La selezione delle storie è un’altra componente che mi ha stupito. Anche qui non si segue uno schema classico, mettendo autori come Gottfredson, Carpi, De Vita, Murry… dei “classici” è presente solo Scarpa, di certo il più rappresentativo, con una delle sue migliori storie (la migliore secondo i voti dell’Inducks):
Topolino e l’unghia di Kalì. Storia che avevo letto su
75° Topolino, è sicuramente uno dei gialli più famosi che Scarpa ha confezionato per Mickey, ricco di suspence ma anche di situazioni molto gustose e divertenti (i vari pedinamenti di Topolino ai sospettati). La vicenda si snoda attorno al furto dell’Unghia di Kalì – cioè l’unghia di una statua della dea, fatta di un materiale più robusto del diamante – e attorno a delle strane incursioni notturne in alcune case di Topolinia sempre collegate alla dea dalle molte braccia. Storia narrativamente perfetta e con dei disegni tipici scarpiani (il che, se non si capisce, è un complimento)

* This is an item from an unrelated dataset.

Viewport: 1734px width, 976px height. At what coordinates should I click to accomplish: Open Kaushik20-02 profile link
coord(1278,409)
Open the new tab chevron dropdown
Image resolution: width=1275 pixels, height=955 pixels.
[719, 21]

Topolino e il fiume del tempo. Stupisce non troppo la seconda storia del volume. E’ la celeberrima storia di Faraci e Artibani per il settantesimo anno di Topolino, che ho già gustato in passato sul Topo dove ha esordito e su altre ristampe. Che dire, è già un must ormai, perché è riuscita in una storia a fumetti a riprendere le fila di una vicenda narrata nell’animazione (con le vignette in bianco e nero che riprendevano immagini dello
Steamboat Willie), innovandola in un modo tutto nuovo e mostrando un sottotesto tutto nuovo.
La bellezza di questa storia si deve però alla tematica del rapporto tra Mickey e Gambadilegno, qui mostrato come una rivalità che col tempo ha fatto maturare anche della complicità (e questo tema Faraci ha avuto modo di approfondirlo anche in altre storie, prima fra tutte
Dalla parte sbagliata). I disegni di Mastantuono sono una gioia per gli occhi, ecco un Maestro italiano che si sarebbe meritato un numero dei
Maestri Disney. Spettacolare.
Le ultime due storie stupiscono di più, ma sempre in positivo.

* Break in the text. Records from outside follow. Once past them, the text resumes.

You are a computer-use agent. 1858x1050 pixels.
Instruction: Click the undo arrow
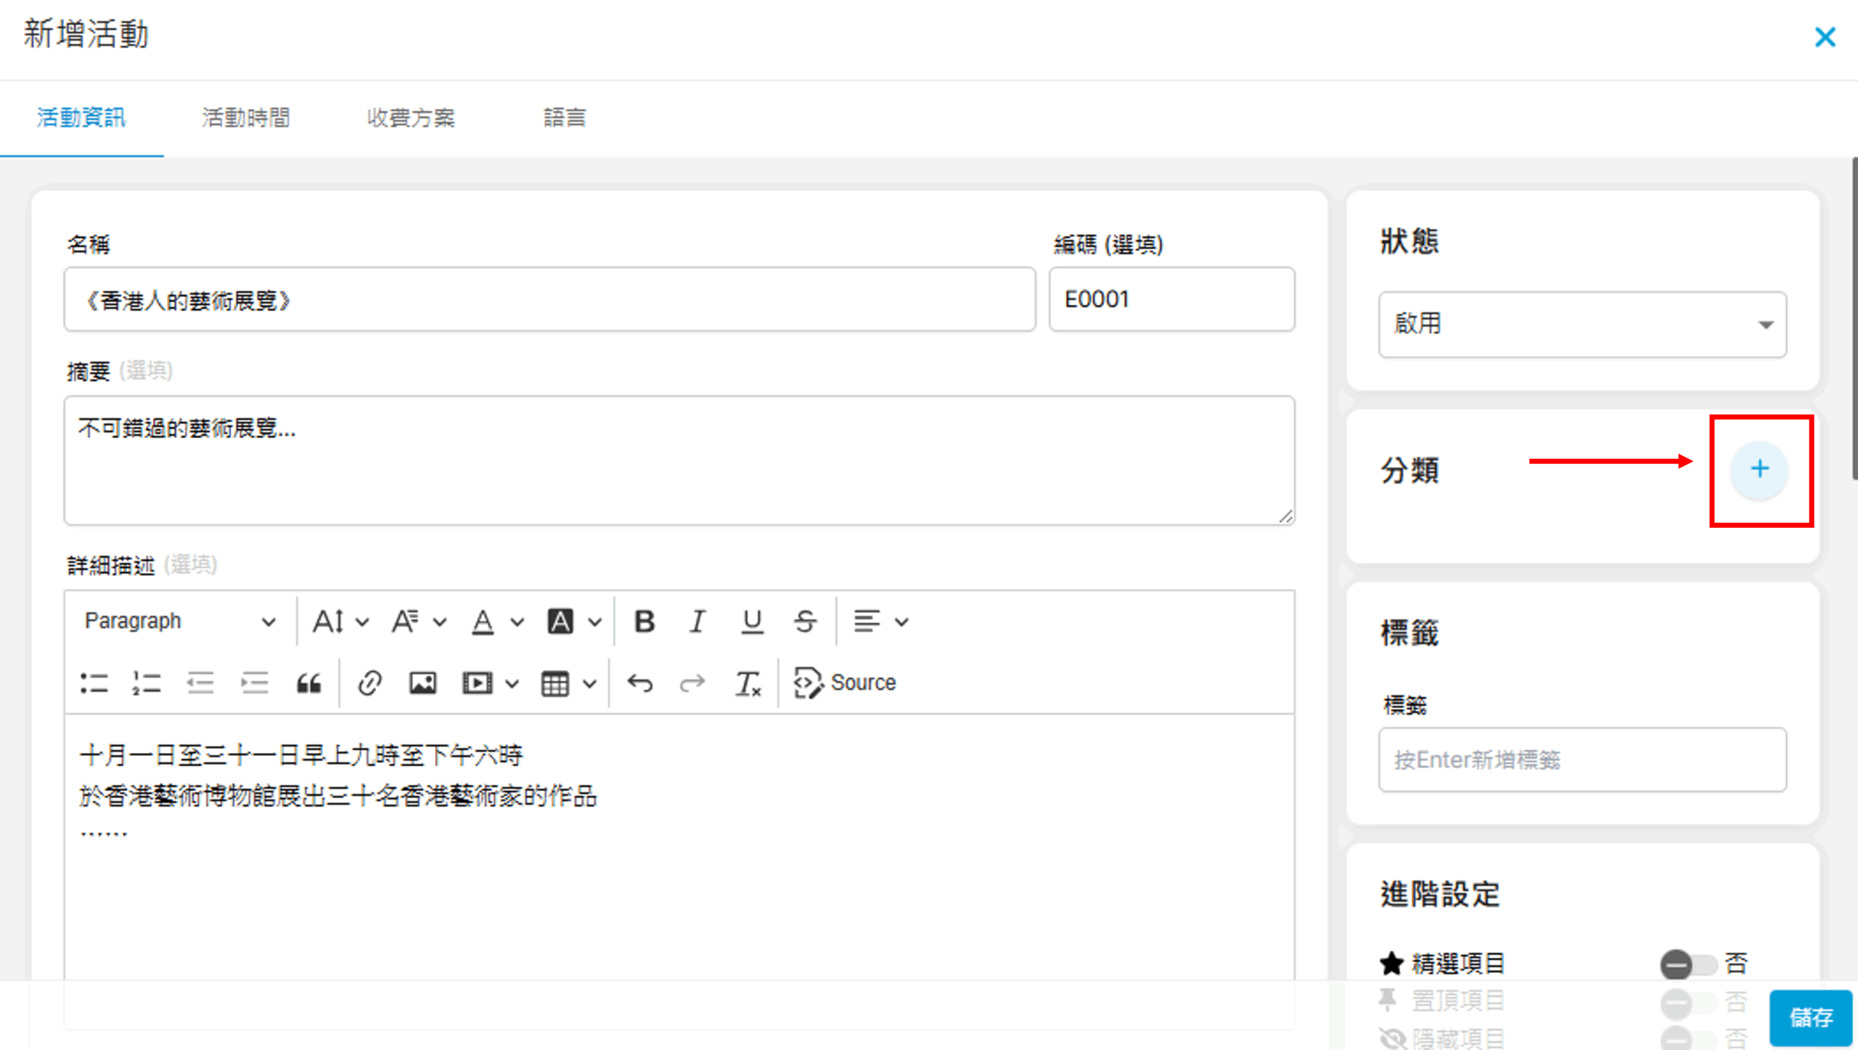640,683
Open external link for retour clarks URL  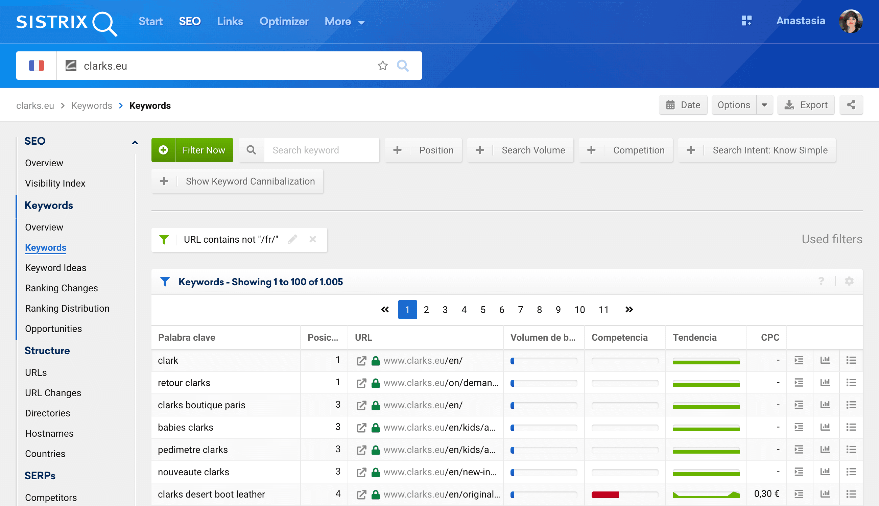[x=361, y=383]
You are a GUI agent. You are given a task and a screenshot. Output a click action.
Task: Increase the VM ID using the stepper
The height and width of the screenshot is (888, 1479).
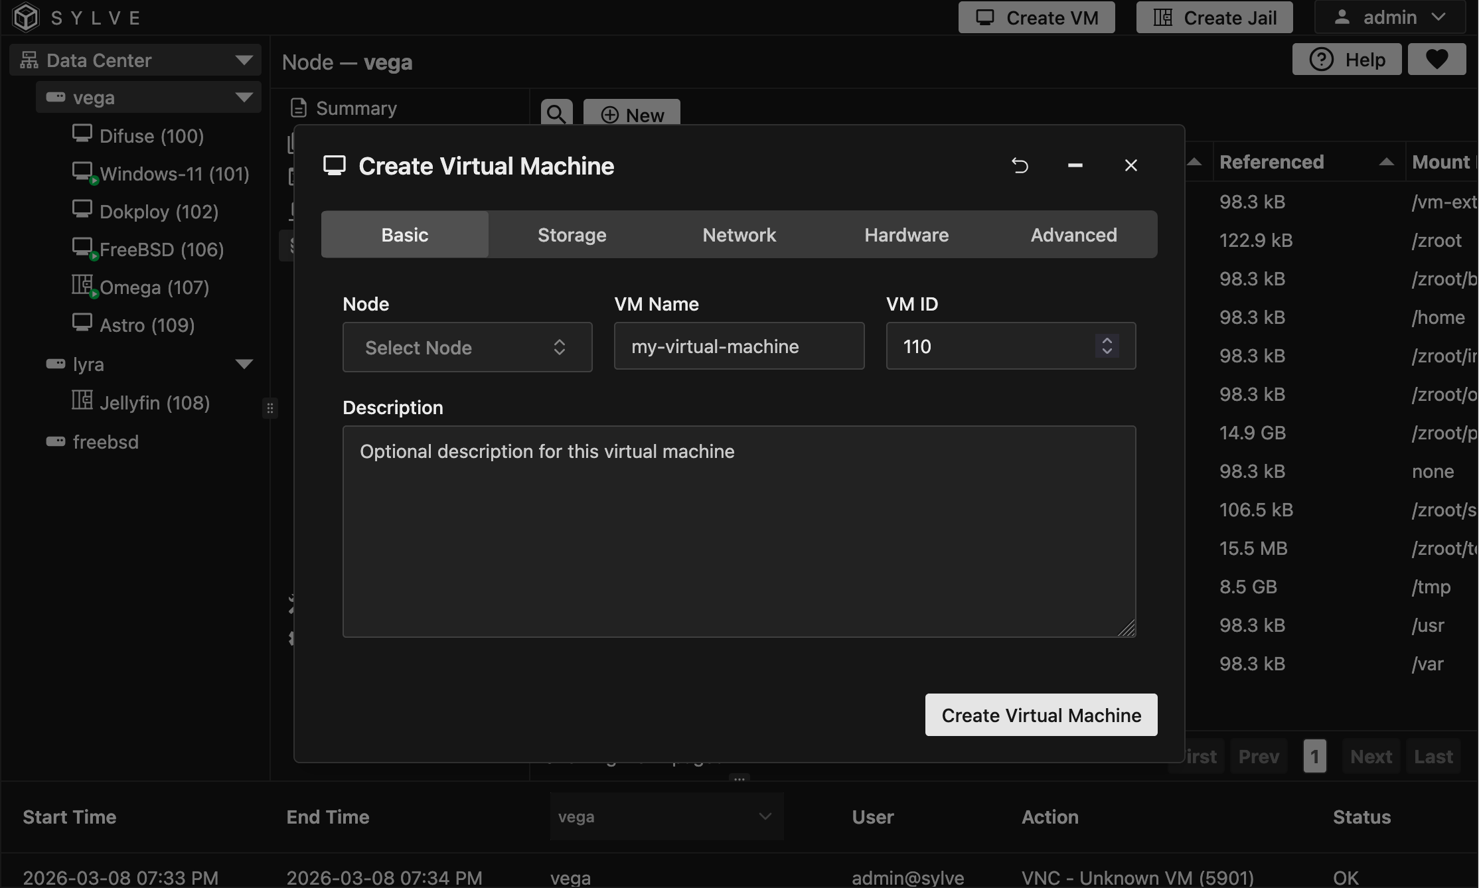pos(1107,340)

Topolino e le regolissime del Guazzabù è la prima storia ristampata di Casty. Ed è, a detta di chi le ha lette tutte quelle di quest’autore, una delle sue migliori. In effetti è una storia sorprendente, che cattura il lettore e lo trascina nel mondo inventato dal Castellan, questo nuovo gioco di ruolo interattivo che ha contagiato tutta la città. Mi è piaciuta molto, anche se non ci ho visto il punto di svolta nella produzione di Casty: mi ha catturato come i piani precedenti di Vito Doppioscherzo, e forse la differenza sta proprio in questo piano in sé, ancora più assurdo ma nel contempo geniale di quelli precedenti (come gli scherzodollari, per dire), molto affascinante l’analisi dell’assuefazione da gioco fino a non distinguere più la realtà. Il respiro gottfredsoniano si sente poi molto nei tempi narrativi, molto da strip, e nella critica a un aspetto della sua società (come Gottfredson e Scarpa spesso facevano, e che qui sembra puntare bonariamente ai giochi di ruolo interattivi con setting fantasy). E poi c’è il Topolino più puro che mai, non quello perfettino ma quello che anche se è pronto a calarsi in misteri e indagini, sa anche farsi coinvolgere entusiasticamente come un ragazzino dalla moda del momento, finendone vittima e solo poi maturando e vincendo - leggesi: non un Mickey vincente fin dall’inizio, ma solo con un processo di crescita) Poi i disegni letteralmente fantastici di Massimo De Vita fanno il resto, tratteggiando magnificamente Mickey, Basettoni, Manetta e Doppioscherzo. … Vabbè, forse con tutti questi elementi posso ritenere questa storia una delle migliori tra quelle che ho letto di Casty.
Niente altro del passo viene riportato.